What are you doing to sync sound and image?Im doong the same.
Have 4 projectors, but the only one that still works is an old bell and howell 601. Really well built, nothing is plastic.
I have Bolex reflex 4 getting serviced.
Been fixing an old reel to reel developing tank that can handle 33 meter spools.
Will be just black and white, either foma or trix.
I will be using reel to reel tape recorder and anolog mixers for sound.
Still looking for a 16mm editor.
Im no great hurry, will spend all year getting everything organised.
Good luck with your venture and keep us updated.
I was thinking avant-garde, more sound effects than lip syncing.....but am far from working everything out.What are you doing to sync sound and image?
Sounds like a pain.Sync sound in the pre-digital age was always a real issue unless you had a crystal controlled camera motor and recorder. There was pilot tone and neo pilot tone, but those required a cable between the camera and the recorder and you had to have a special resolver to play the tape back at synchronous speed when transferring the sound to fullcoat magnetic tape for editing.
Some cleaver work-arounds were if the camera had a flash sync port that closed on every frame advance (mostly on Super 8mm cameras), you could wire a standard flash sync cable to take a sine wave signal signal through the PC cable to be interrupted 24 times a second (25 in Europe) to be recorded superimposed over the audio signal. The audio would be recorded as normal but the sync signal was recorded with a second head that was rotated 90 degrees out of phase with the audio recording head. When you played back the sound, it sounded like a normal recording, but the sync signal could be picked off the tape with the 2nd head and fed into a resolver to govern the playback speed of the tape deck.

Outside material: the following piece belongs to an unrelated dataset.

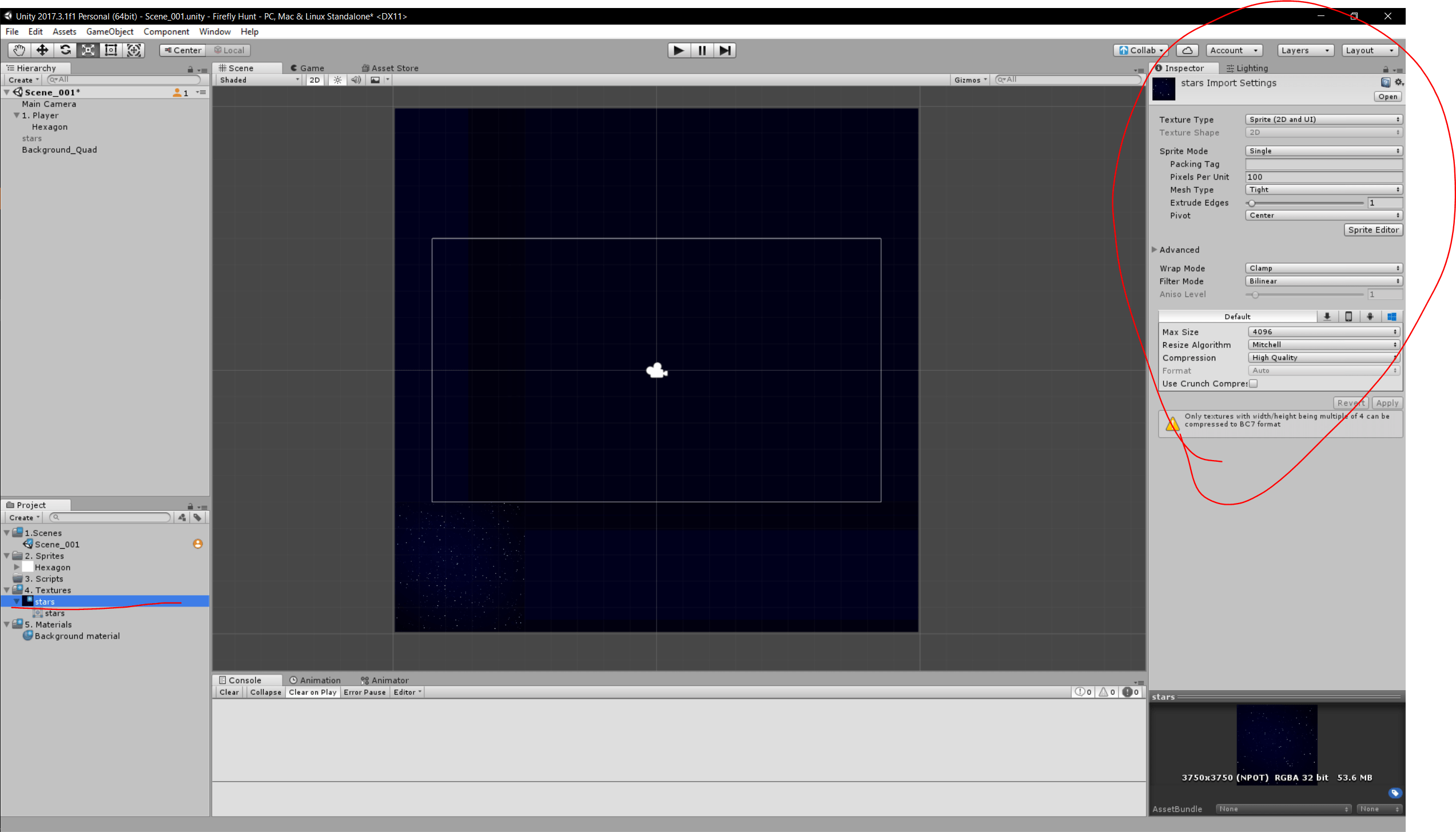Open the GameObject menu

point(109,32)
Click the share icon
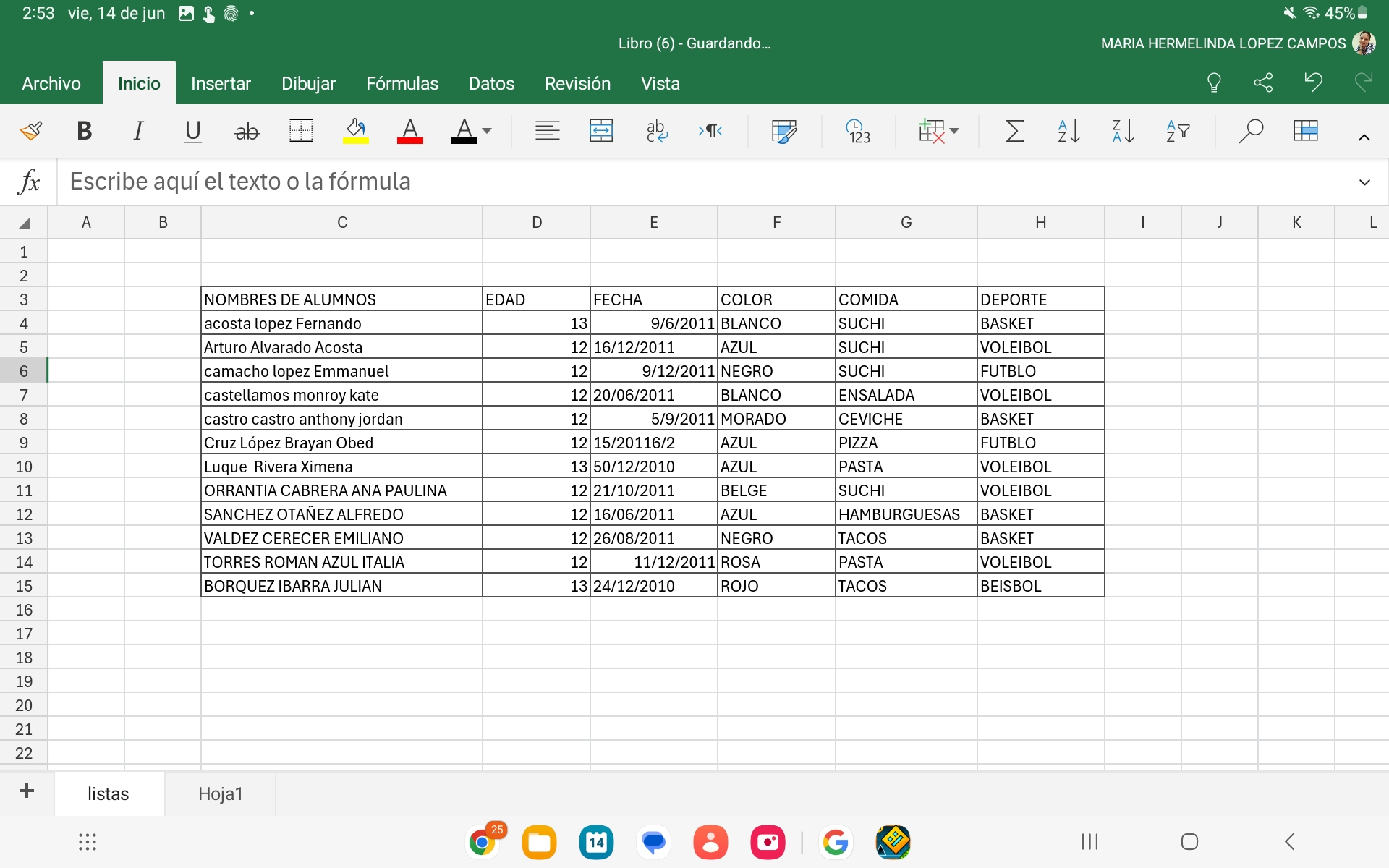 click(1263, 82)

https://en.wikipedia.org/wiki/Pilottone
I ran a 16mm Mono mixing room with 8 playback fullcoat recorders mixing down to one 16mm fullcoat master that was electronically interlocked to a projector so you could mix as you viewed the film in real time. The system was massive and required about 5 seconds to get all the machines up to speed and synchronized. The recording console was in a sound proof booth with a mixing board with a projection port in the side that allowed the image to be projected into the booth, onto a screen and the mixing tech had a large nixie tube display that showed feet/frames from the start sync punch. All cues were timed from the punch and you had to hit your fades and drops exactly in real time or the mix had to be stopped. We could back up prior to the screw-up and punch in to continue the mix, provided the faders were still in the same exact position as before (minus the screwed up cue), but it was very difficult to do gracefully.
Once the mag master was mixed, then we could send it to the lab to have an negative optical track made on a light valve recorder, but it was very expensive.

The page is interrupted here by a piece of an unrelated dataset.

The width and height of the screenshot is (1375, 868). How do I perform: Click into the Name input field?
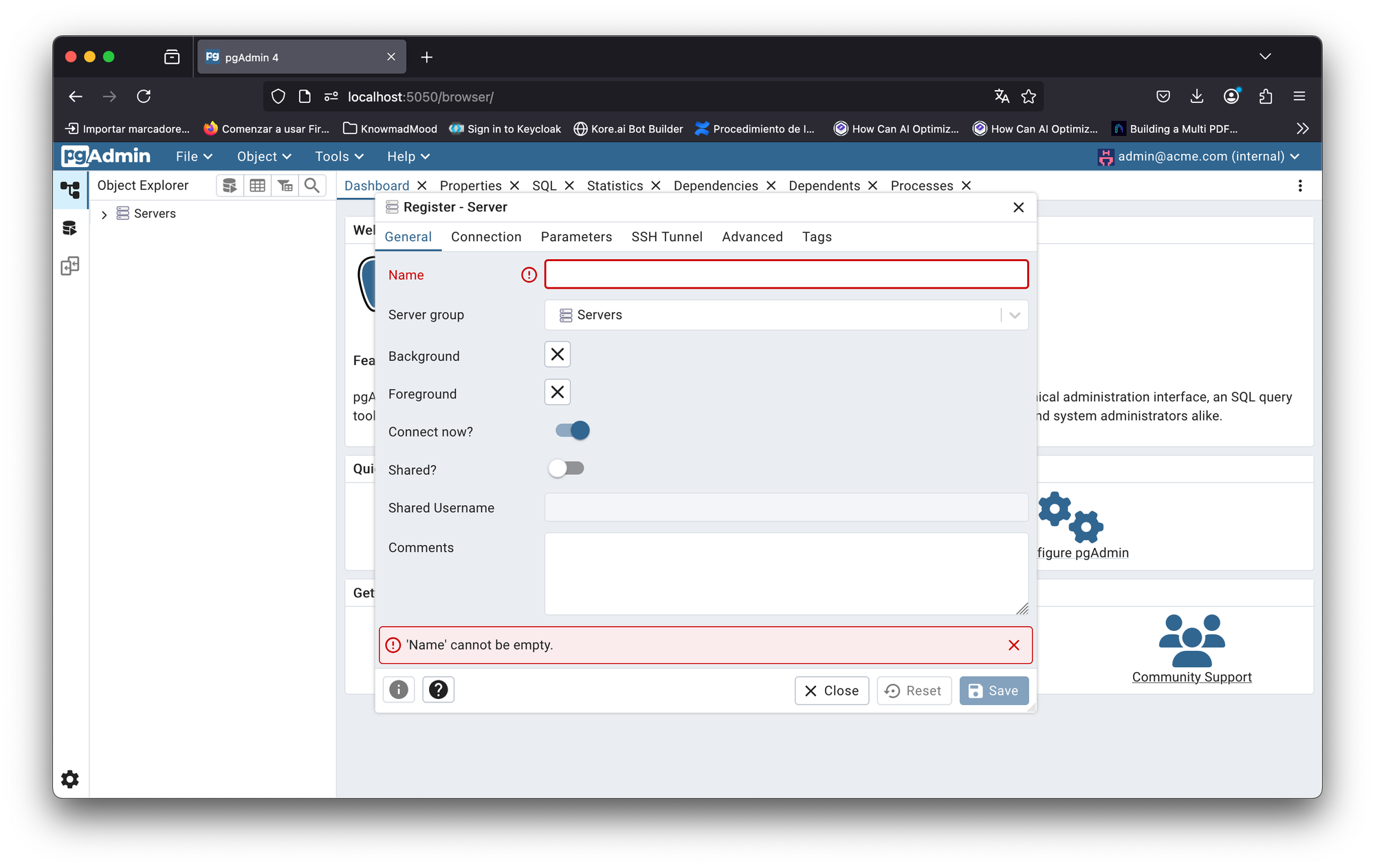[786, 274]
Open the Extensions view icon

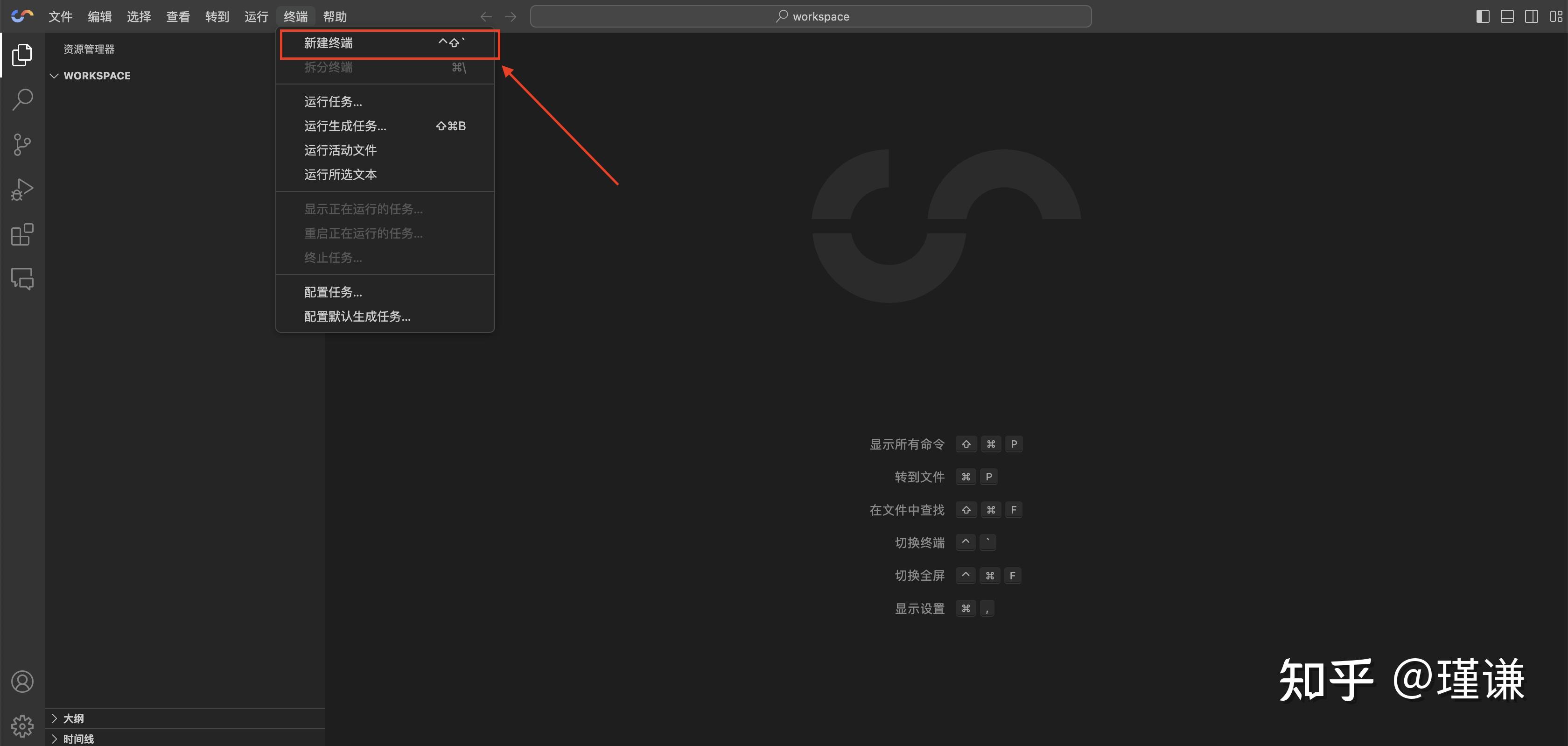coord(22,234)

If the crystal motor will sync with HDMI lights, it probably will work for all intents and purposes, but if it is a "add-on" motor running a camera that hasn't been serviced in a decade or two, I doubt it.
However, you won't know until you try!
Well yes I agree with you. Anyone putting the money up for cine film stock these days should ensure their cameras (sound or not), are really in good working order.
BTW there are tons of old, but still very good (some classic even) low budget films from the past that had dialog added by dubbing in post production. Some had sound recorded on the set too, but not necessarily lip-sync sound. These films used various low budget shortcuts (wild syncing falls into that category) and if done skillfully, this can certainly work. This is one of the amazing and fun aspects of small film making. Films like the Blair Witchcraft Project, or Night of the Living Dead, both shot on a shoestring with corners cut everywhere, if done artfully, can outperform (at the box office) a big studio film with a 100 million dollar budget, big stars, and shot in Panavision.
Do not combine Fomapan R with an Arriflex 16.
Nokia, why don't you resort to a Lomo Kinap processor? Likely better available locally.